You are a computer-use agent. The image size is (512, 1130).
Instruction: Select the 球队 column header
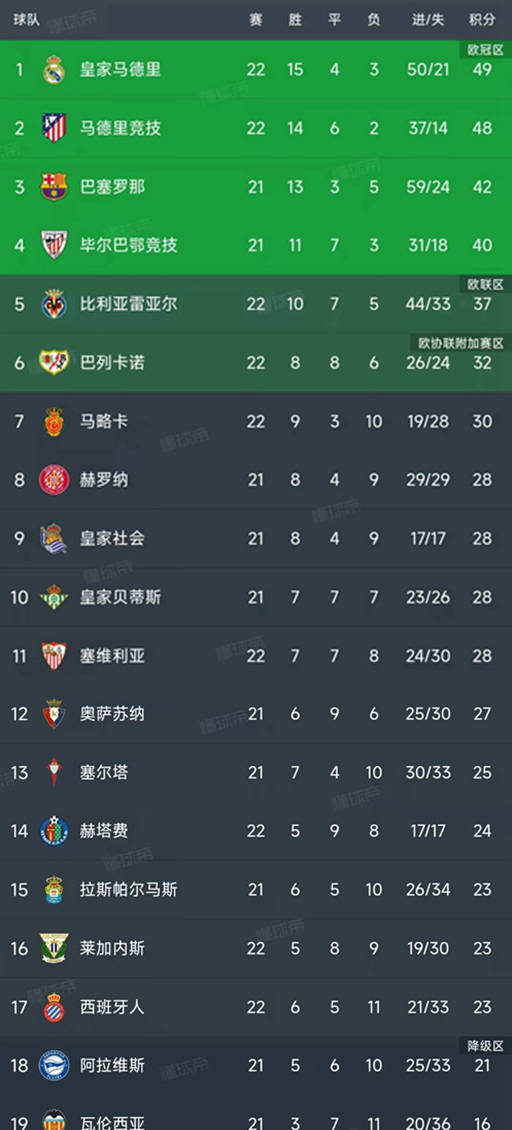pos(26,20)

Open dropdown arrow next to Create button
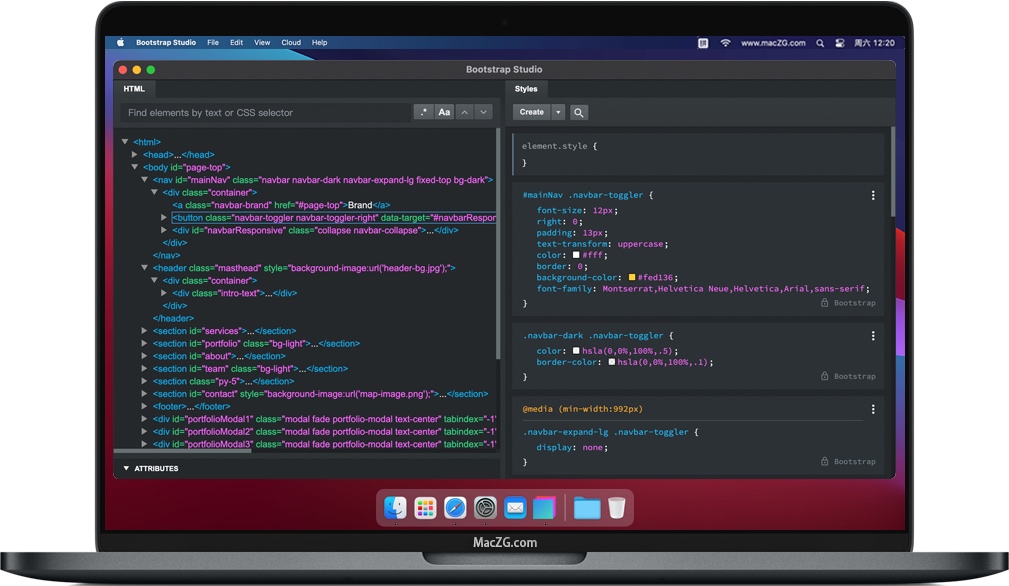coord(559,113)
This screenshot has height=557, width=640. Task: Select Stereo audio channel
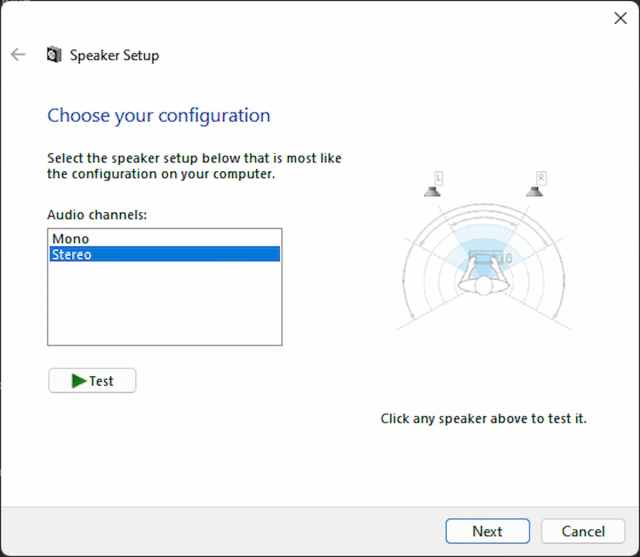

........

[Given problem] Reproduce the records word for word, beginning with the line that contains "Open dropdown arrow next to Create button" and ending at the end of the records, and leave out the pictures.

[Task output]
Open dropdown arrow next to Create button
coord(559,113)
This screenshot has height=557, width=640. Task: Select Stereo audio channel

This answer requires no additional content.